La Calabria oltre ad essere sede di tutte le meraviglie di cui prima, è anche una terra che presenta del marcio al suo interno. Fenomeni mafiosi come la ‘Ndrangheta, una delle organizzazioni criminali più potenti del mondo; caporalato nei campi di coltivazioni degli agrumi, business importantissimo per i signori della terra per via dell’abbattimento del costo di manodopera; istituzioni corrotte e uomini delle istituzioni che alimentano questa tendenza; precarietà infrastrutturali, causate dallo sperpero di denaro pubblico per i privati interessi; ristagno tecnologico, per via della forte emigrazione di capitale umano e giacenza dei geronti in loco e tanto altro ancora. Ovviamente questi non sono problemi che riguardano, o sono presenti, solo nel territorio calabrese, ma questo è uno dei più vessati da fenomeni del genere.

Detto questo, il cortometraggio di Muccino, non ha, né esposto e valorizzato le vere eccellenze della Calabria da una parte, né denunciato le vere criticità dall’altro (cosa illogica visto che era uno spot pubblicitario, ma, probabilmente, sarebbe stato sicuramente, più efficace!), ha soltanto mostrato qualche bella costa o frutto, misto ad un’arretratezza del contesto sociale e territoriale che è un effetto, e non causa, derivante dalle precarietà e anomalie prima citate; arretratezza che, sia chiaro, permane in una parte di Calabria, mentre dall’altra parte, è potenzialmente al pari di altre regioni italiane.

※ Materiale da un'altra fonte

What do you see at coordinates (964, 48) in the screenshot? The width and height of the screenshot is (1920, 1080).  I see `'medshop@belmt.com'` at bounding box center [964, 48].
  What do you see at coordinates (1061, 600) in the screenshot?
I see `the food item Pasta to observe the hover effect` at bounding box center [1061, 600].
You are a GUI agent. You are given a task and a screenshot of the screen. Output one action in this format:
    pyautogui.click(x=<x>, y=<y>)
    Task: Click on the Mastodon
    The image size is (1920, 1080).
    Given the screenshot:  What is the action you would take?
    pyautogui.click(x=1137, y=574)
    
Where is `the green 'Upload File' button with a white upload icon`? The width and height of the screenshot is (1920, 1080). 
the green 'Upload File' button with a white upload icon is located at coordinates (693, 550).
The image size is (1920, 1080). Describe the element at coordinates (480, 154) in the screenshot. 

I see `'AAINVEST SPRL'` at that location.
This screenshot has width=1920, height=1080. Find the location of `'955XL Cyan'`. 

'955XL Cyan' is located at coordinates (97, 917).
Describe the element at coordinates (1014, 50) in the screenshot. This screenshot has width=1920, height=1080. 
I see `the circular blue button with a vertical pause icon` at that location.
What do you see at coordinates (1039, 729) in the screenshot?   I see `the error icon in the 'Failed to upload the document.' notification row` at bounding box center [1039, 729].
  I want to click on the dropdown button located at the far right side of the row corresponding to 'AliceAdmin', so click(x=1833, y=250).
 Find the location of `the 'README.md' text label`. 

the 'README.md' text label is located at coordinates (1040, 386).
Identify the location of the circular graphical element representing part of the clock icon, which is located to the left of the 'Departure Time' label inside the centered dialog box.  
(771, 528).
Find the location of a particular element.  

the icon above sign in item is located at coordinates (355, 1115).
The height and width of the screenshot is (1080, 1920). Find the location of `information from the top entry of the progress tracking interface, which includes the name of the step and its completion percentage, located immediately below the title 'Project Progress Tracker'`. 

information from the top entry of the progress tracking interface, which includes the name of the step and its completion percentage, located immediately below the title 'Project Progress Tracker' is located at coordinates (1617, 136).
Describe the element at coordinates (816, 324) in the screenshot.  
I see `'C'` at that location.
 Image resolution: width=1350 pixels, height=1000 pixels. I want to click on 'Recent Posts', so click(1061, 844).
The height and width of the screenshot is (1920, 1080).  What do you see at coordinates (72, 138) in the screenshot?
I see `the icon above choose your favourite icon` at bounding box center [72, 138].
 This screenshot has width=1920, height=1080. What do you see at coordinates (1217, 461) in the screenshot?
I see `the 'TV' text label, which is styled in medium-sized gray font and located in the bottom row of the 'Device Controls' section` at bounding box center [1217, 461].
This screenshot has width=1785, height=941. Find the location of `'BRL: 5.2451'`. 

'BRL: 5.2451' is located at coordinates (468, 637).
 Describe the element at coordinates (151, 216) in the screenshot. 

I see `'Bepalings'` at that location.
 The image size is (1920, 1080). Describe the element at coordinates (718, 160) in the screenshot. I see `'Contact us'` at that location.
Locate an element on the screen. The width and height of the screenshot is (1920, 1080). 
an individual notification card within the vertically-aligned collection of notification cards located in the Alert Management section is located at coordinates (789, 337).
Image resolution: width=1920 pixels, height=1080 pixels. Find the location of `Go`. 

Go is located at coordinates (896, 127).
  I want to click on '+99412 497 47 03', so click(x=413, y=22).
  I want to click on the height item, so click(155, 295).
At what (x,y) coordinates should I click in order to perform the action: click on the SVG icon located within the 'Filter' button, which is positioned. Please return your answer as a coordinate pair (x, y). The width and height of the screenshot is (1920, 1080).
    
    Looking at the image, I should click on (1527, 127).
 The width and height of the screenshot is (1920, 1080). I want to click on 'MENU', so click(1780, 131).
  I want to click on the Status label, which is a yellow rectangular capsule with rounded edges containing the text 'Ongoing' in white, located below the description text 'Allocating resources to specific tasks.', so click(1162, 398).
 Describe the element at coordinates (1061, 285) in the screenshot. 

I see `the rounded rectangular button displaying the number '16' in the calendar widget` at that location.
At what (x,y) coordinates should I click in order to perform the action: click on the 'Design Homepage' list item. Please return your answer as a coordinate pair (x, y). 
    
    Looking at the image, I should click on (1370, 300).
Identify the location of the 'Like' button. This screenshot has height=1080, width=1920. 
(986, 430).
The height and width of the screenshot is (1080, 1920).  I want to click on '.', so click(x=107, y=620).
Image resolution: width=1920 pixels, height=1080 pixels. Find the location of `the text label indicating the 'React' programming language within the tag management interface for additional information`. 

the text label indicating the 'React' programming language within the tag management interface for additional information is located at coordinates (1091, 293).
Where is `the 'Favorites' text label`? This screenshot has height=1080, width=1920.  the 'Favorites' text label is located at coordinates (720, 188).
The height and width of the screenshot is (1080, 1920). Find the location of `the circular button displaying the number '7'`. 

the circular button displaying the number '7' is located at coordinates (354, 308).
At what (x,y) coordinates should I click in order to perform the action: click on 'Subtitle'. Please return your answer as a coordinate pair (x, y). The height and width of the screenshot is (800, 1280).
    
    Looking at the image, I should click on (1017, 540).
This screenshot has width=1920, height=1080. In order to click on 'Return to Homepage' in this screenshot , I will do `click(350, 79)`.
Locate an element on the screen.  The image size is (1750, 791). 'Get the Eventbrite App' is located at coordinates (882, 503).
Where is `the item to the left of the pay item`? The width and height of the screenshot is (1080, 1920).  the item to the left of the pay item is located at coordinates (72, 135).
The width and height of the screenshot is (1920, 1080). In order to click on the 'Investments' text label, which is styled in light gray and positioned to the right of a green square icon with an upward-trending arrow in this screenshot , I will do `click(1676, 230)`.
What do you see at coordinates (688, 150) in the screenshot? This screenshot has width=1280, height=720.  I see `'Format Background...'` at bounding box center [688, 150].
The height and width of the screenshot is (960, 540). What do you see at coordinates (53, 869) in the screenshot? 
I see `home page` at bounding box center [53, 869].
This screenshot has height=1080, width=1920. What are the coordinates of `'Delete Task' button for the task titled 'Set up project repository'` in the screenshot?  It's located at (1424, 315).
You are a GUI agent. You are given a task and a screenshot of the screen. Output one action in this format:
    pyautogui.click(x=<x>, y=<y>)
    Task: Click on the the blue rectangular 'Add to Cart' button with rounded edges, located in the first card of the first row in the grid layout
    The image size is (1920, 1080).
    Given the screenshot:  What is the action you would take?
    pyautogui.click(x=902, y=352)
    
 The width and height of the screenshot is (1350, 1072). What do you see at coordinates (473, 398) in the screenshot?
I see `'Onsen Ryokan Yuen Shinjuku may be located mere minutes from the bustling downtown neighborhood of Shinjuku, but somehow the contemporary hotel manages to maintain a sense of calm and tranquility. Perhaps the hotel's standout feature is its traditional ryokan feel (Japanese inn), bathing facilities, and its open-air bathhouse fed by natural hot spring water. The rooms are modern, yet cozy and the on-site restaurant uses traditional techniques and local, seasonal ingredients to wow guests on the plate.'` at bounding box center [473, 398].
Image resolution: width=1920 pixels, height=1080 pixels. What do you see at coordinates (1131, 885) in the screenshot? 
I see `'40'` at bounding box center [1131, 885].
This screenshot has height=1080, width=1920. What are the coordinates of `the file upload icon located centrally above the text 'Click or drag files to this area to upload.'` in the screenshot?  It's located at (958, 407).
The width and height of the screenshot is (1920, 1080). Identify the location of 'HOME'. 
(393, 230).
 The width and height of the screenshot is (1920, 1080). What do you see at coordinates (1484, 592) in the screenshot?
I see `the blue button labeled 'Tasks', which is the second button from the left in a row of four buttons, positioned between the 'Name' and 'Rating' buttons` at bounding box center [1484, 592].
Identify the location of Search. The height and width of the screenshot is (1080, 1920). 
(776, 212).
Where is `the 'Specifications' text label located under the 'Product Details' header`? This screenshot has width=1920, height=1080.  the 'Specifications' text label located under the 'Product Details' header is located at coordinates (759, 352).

Ovviamente non demonizziamo troppo il Muccino, vogliamo solo augurargli una buona e pronta rinsavita dopo il, per rimanere in contesto, “faglio” con il suo videoclip sulla Calabria; dobbiamo altresì ringraziarlo perché una cosa buona l’ha fatta: ora l’opinione pubblica calabrese, specie i giovani tramite i social, stanno parlando dell’accaduto in maniera critica e consapevole!